Он подхватил рюкзак, помахал ей рукой и вышел. Розка вздохнула, покосилась на дверь, затолкала Леви-Стросса в ящик стола и опять взялась за Анжелику.
«В голубых клубах табачного дыма, проникавших через открытую дверь, Анжелика казалась неправдоподобно прекрасной. В этой хрупкой и нежной женщине нельзя было узнать ту не знавшую усталости всадницу, вместе с которой он проделал весь путь от самого Голдсборо. Она словно сошла с одной из тех картин, что висят во дворце губернатора Квебека, и стояла сейчас перед ним с золотистыми распущенными волосами, в ярко-малиновом плаще, положив тонкую белую руку в кружевном манжете на грубо обструганные перила».
Розка посидела еще с минуту, поджав под себя ногу. Потом встала и подошла к круглому зеркалу рядом с вешалкой, вытащила из рукава зеленого пальто розовый японский платочек с золотой ниткой и повязала его на шее бантом, после чего изящно облокотилась о вешалку и поглядела в зеркало. Она попробовала выглядеть загадочно и томно, но получилось как-то неубедительно, вдобавок она отчаянно напомнила себе котенка из Катюшиного календаря.
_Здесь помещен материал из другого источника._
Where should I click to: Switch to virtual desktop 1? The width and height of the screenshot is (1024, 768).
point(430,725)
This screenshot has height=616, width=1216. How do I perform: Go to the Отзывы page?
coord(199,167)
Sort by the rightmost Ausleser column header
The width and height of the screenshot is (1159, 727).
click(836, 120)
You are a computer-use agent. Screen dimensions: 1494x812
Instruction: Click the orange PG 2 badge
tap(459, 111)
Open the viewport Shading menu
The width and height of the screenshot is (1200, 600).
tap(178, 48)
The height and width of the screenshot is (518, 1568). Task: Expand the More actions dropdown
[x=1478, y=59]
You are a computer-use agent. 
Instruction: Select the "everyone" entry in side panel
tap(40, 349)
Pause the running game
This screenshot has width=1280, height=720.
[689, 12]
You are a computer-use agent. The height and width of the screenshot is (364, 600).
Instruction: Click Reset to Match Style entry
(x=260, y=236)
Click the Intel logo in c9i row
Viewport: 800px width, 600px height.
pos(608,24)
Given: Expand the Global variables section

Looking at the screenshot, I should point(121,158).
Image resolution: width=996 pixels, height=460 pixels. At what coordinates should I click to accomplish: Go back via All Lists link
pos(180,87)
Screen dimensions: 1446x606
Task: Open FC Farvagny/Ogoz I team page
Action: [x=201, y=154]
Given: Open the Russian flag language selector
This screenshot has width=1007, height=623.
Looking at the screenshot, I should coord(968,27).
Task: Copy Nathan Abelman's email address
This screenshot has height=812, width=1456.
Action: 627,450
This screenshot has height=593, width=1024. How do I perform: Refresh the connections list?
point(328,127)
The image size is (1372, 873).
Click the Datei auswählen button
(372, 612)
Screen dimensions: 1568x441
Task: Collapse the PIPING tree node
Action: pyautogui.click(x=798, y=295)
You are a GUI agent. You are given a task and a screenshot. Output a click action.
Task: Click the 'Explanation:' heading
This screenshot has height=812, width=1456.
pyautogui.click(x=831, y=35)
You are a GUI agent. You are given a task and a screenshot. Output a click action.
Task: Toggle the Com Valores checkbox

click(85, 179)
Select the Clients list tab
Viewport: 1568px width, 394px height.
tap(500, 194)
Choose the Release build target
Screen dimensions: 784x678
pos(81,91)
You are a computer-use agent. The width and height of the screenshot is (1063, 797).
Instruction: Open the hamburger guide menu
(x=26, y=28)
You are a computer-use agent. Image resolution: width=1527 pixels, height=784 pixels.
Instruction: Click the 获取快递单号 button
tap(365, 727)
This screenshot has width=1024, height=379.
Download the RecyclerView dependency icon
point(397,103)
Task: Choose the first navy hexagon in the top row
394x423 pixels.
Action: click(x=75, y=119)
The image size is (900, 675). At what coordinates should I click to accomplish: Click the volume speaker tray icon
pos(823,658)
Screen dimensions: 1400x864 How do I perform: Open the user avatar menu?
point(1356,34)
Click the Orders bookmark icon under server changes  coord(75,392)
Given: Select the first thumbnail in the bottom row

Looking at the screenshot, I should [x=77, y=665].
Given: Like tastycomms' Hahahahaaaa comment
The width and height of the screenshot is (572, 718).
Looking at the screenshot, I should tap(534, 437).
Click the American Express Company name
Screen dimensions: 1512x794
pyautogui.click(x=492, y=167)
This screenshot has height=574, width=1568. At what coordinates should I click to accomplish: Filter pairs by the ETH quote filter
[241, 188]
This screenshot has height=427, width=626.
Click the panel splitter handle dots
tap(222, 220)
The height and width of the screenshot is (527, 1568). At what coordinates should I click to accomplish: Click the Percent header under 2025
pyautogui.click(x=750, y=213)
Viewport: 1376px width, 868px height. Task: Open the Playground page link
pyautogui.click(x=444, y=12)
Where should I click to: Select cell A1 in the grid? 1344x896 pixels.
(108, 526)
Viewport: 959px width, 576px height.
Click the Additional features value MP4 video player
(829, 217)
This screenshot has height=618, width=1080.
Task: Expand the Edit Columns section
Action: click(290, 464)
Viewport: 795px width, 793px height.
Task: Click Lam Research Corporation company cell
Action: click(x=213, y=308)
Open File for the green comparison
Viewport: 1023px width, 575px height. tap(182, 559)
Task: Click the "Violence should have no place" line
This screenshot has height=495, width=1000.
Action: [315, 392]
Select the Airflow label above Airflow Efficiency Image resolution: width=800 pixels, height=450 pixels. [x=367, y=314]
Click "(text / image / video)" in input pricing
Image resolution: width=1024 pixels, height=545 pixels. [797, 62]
– Очень приятно, шевалье, – томно произнесла она, улыбаясь и расправляя рукой концы шарфа, – позвольте выразить вам… выразить вам…
– Роза, – произнесла Петрищенко с отвращением, – что это ты делаешь?
* * *– Опять наш? – Вася прикрыл глаза и на какое-то время замолк, что было непривычно и страшно, потом так же, с закрытыми глазами, полез в карман за «Беломором», и Петрищенко, которая, вообще-то, в кабинете курить не разрешала, на сей раз промолчала.
За окном дул ветер, на ярко-синих волнах блестели белые гребни, и даже отсюда было видно, какое оно, это море, холодное.
– Как Лещинский? – спросил Вася на всякий случай.
– Уже даже и не кричит, – ответила она печально.
– Он хотя бы помощь какую даст?
– Говорит, даст.
– А вы этого видели? Ну, этого…
– Видела, – вздохнула она. – Лещинский на машине отвез. На своей.
– Точно наш?
– Куда точнее, Вася.
Она прислушалась к себе. Там, где раньше сидел противный, гложущий страх, сейчас была пустота. Когда я перестала бояться? – подумала она. И почему?
– Хотя бы известно кто?
– Человек, – устало сказала она. – Александр Борисович Бескаравайный. На стадионе его нашли, на беговой дорожке. Поздно вечером. Практически ночью. Там по вечерам всякие любители бегают, они его и нашли.
– Ноги? – деловито спросил Вася.
– Да.
– В порту работал?
– На метеостанции. Такой… По всему, немножко с приветом.
– А что он делал на стадионе?
– Бегал. Каждый вечер. Каждый вечер на стадионе.
– Это который «Трудовые резервы»?
– Да.
– Понятно, – задумчиво произнес Вася, при этом он продолжал разминать папиросу, не замечая, что из нее уже сыпалась труха. – То есть ничего не понятно…
– Кто это, Вася? Кто это может быть? – шепотом спросила Петрищенко.
– Не знаю, Лена Сергеевна. Нетипичный случай. Не знаю. Двое – слишком маленькая статистика.
– Типун тебе на язык.
– Я к тому, что непонятно, где тут общее. Ну, правда, оба – мужчины. Непонятно, это важно или нет. Один грузчик, ну водитель автокара, а этот…
– Бездельник, – твердо сказала Петрищенко. – Тунеядец. Я говорила с его женой, – она передернулась от тоски и ужаса, – она дом на себе тянула, а он – дурака валял; работа не бей лежачего… За собой следил, голодал по системе, бегал. Философский труд писал.
– Тогда он не тунеядец, а философ, – рассудительно сказал Вася. – Философ-надомник. В общем, поглядеть надо – в кадрах взять… все что есть; трудовая, характеристика, может, карточка из поликлиники… Сядем, разложим, подумаем. Вместе сядем…
– Вместе сядем, это точно, – машинально отозвалась она.
– Да ну вас, Лена Сергеевна, все шутите. А что жене сказали?
– Показали лицо, ноги не стали. Сказали, маньяка работа. Похоронят в закрытом гробу… ну вот. Ты кубинца отработал?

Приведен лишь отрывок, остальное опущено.